Casi todos los días aparece un nuevo caso de corrupción. En esto, el primer y el segundo gobierno de García son como dos gotas de agua. Aunque no todos los casos están vinculados al actual régimen, sí son muchos y graves. ¿Cuánto de ese 9% de crecimiento económico estará acabando en los bolsillos de los corruptos?
Y una vez más, como en toda nuestra historia – con excepción de los meses que duró la transición,- pura impunidad. Las instituciones sirven muy poco (con algunas excepciones), por su control político, complicidad o ineficacia.
A más corrupción, solo más códigos de ética, declaraciones, zares, ONAS, educación sobre valores, para que los niños aprendan a ser puntuales, como política de prevención. En el mejor de los casos – sin ánimo de ofender – cursos para que se conozca la OCMA,o la ley de acceso a la información ( la que es fácil cumplir, y si no se hace, no pasa nada ), campañitas y encuestas. No está mal que todo esto se haga, pero la corrupción sigue a mil por hora y la anticorrupción a diez, lo que demuestra que el camino es otro.
¿Quiénes han denunciado casi todos los casos? Algunos periodistas y medios. Son pocos, pero son. Y es cierto que algunos se le prenden solo a alguien en particular, lo que revela un interés bajo la mesa. Pero sus golpes contra la corrupción han sido contundentes. ¿Cómo entender entonces que, justo ahora, este tipo de periodismo se esté reduciendo?
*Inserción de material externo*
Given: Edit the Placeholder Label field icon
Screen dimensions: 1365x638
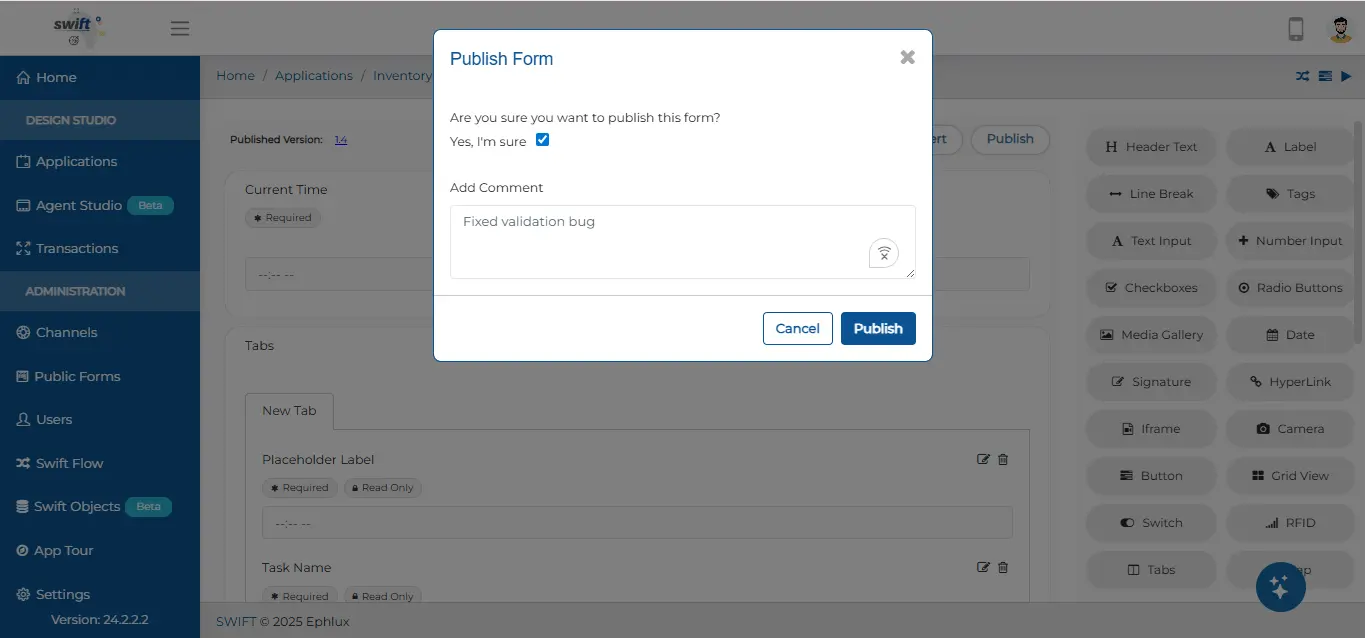Looking at the screenshot, I should click(x=983, y=459).
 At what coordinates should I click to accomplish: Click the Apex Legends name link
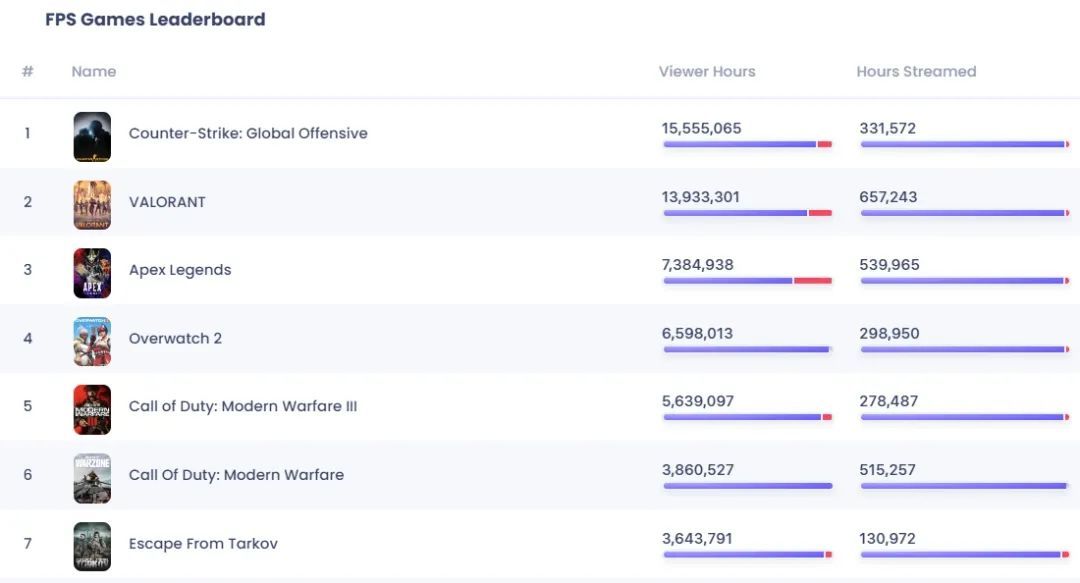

Otra medida que ha demostrado ser el talón de Aquiles del delito es el intercambio de beneficios por información. No es nada estético premiar la delación, pero en nuestro caso ha hecho que canten como canarios muchos senderistas, corruptos de los 90 y violadores de derechos humanos.
Sería bueno que se aprobara una nueva ley de colaboración eficaz, no solo para los casos de corrupción de ahora, sino para todos, sin importar el régimen que sea. Podría volver a funcionar, tratándose de gente dispuesta a vender a su madre.
El problema es que para medidas como estas se requiere de una articulación de fuerzas políticas que no tengan rabo de paja. Condición que no existe actualmente y que es poco probable que la tengamos en el futuro, después de las elecciones de abril, si vemos cómo se proyecta la correlación de fuerzas en el próximo congreso y la calidad de la mayoría de sus miembros.
Pero no descartemos que el asco por tanta corrupción termine generando esos movimientos que surgen de vez en cuando y que terminan ganándole al abuso del poder.